ABOUT THIS EXERCISE: An exact retyping of all lines below is the answer; pictures do not belong in it.

Saved entries:
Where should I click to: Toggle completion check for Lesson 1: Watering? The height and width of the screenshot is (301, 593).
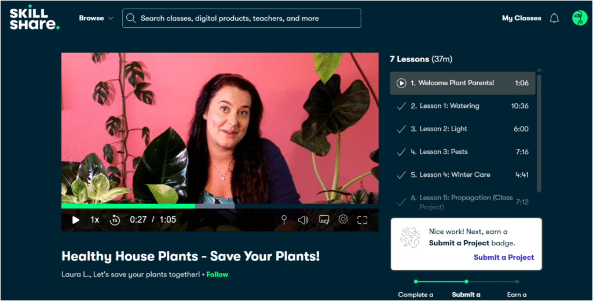(401, 106)
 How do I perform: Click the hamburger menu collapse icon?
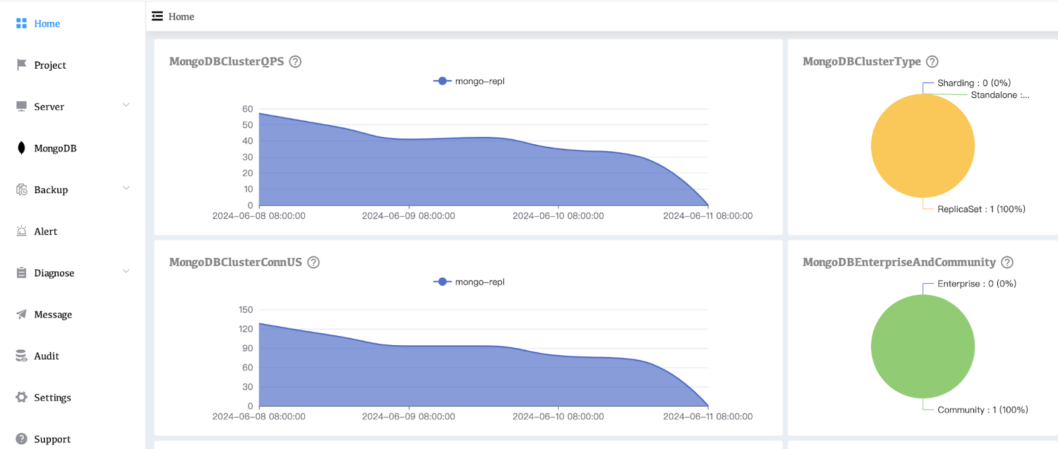coord(157,17)
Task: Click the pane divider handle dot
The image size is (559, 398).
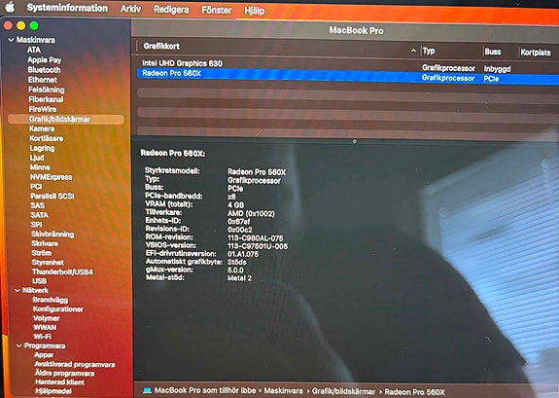Action: coord(355,141)
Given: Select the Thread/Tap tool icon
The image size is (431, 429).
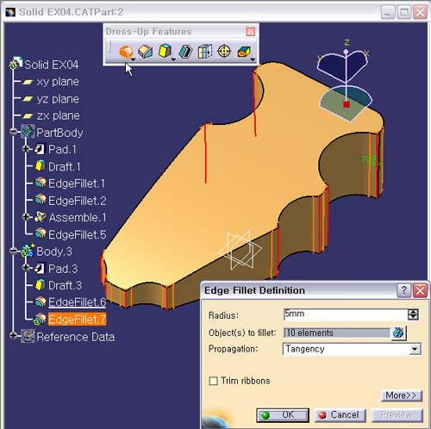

TASK RESPONSE:
Where should I click to: Toggle completion check for Lesson 1: Watering? The height and width of the screenshot is (301, 593).
(401, 106)
 How do I perform: Click the hamburger menu collapse icon?
coord(157,17)
Task: Click the pane divider handle dot
The image size is (559, 398).
Action: coord(355,141)
Given: Select the Thread/Tap tool icon
The image size is (431, 429).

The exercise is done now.